HTTP.sys denial-of-service, HTTP2/Bomb testing, and Microsoft mitigation

CVE-2026-49160 (CVSS 7.5) affects HTTP.sys and is tied to the HTTP2/Bomb attack technique that can knock web servers offline in seconds. Tests conducted by Calif showed an IIS server exhausting 64 GB of RAM in about 45 seconds. To mitigate the issue Microsoft introduced a new registry setting, “MaxHeadersCount,” to limit the number of headers in HTTP/2 and HTTP/3 requests. Microsoft said: “Limiting HTTP headers can help protect systems and servers from excessive memory use, high CPU consumption, and denial-of-service attacks.” The company added that enforcing a header limit such as MaxHeadersCount “can help maintain performance and reliability.”

How technologists and security teams, affected enterprises, and end users are responding

  • Technologists and security teams: With three publicly disclosed zero-days and multiple network-exploitable RCEs, teams are being pushed to triage and deploy a large volume of patches quickly. Microsoft specifically recommended installing the June 2026 updates to comprehensively address the MiniPlasma issue tied to CVE-2020-17103. Security practitioners will also need to prioritize systems handling DHCP traffic and any systems providing BitLocker-encrypted storage.
  • Affected enterprises and procurement leaders: Enterprises running Edge should note Google addressed more than 350 Chromium flaws that land in Microsoft’s browser stack. Organizations that operate IIS or other HTTP/2/3 servers should evaluate applying the new MaxHeadersCount registry limit to prevent HTTP2/Bomb-style exhaustion.
  • End users and the general public: For BitLocker-related fixes, Microsoft warned that “an attacker with physical access to the target could exploit this vulnerability to gain access to encrypted data,” a reminder that some attack vectors still depend on physical access even as others are network-exploitable.

The surge in patches this month has been linked to AI-assisted vulnerability discovery. “Pandora's proverbial box has been opened, and as more advanced AI models become available, we expect the norm to continue upward across the board, not just for Patch Tuesday,” said Satnam Narang, senior staff research engineer at Tenable. Dustin Childs, head of threat awareness at TrendAI's Zero Day Initiative (ZDI), described the volume as “a testament to how AI is supercharging flaw discovery at an uncontrollable scale,” and cautioned some testers may “wonder what quality issues may exist” in such a large patch set.

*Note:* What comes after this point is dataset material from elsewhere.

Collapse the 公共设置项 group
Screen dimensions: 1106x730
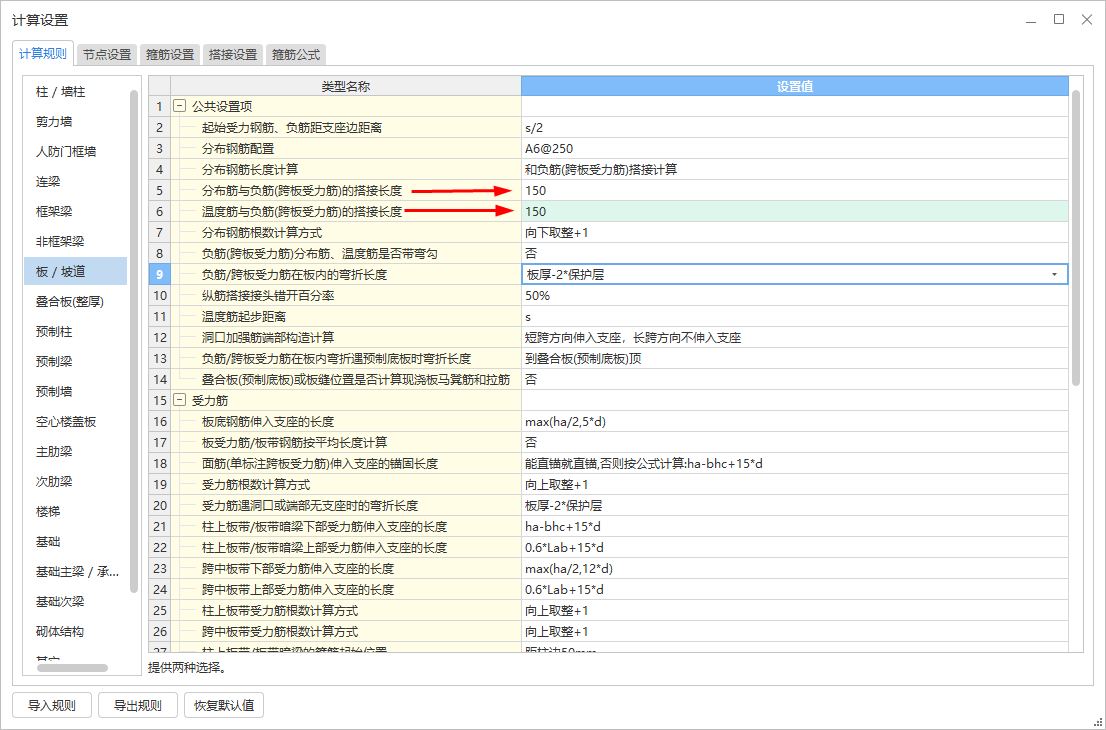(x=179, y=105)
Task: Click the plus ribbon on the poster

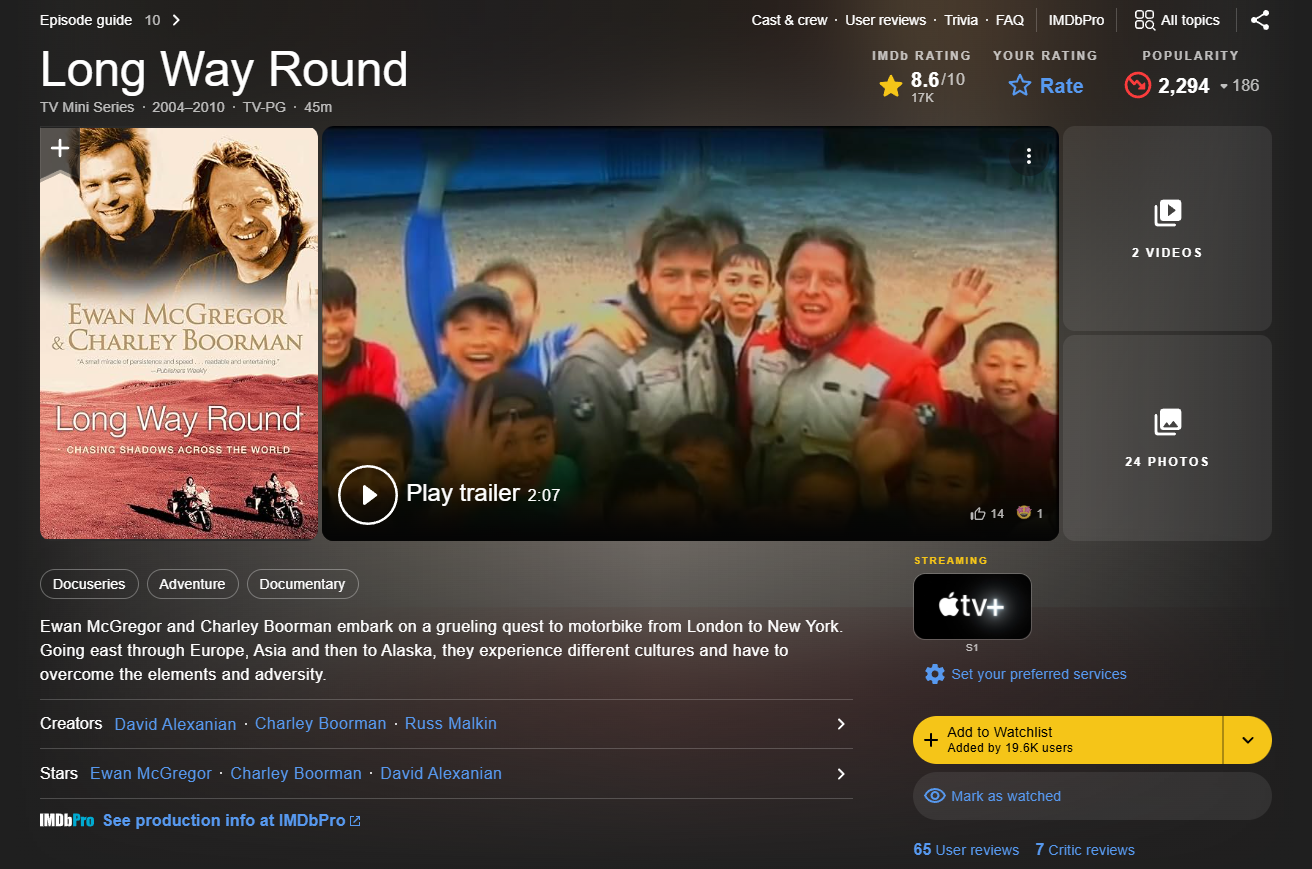Action: click(x=60, y=150)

The June 2026 updates bundle urgent fixes and a steady stream of public proofs-of-concept into a single Patch Tuesday — and Microsoft’s recommendation to install these updates for issues such as MiniPlasma is explicit. The pace of AI-aided discovery, public PoC releases by Chaotic Eclipse, and mitigations like MaxHeadersCount together make this release a pivotal moment: defenders must deploy patches and re-evaluate exposure quickly while watching for follow-on exploit activity and additional PoCs.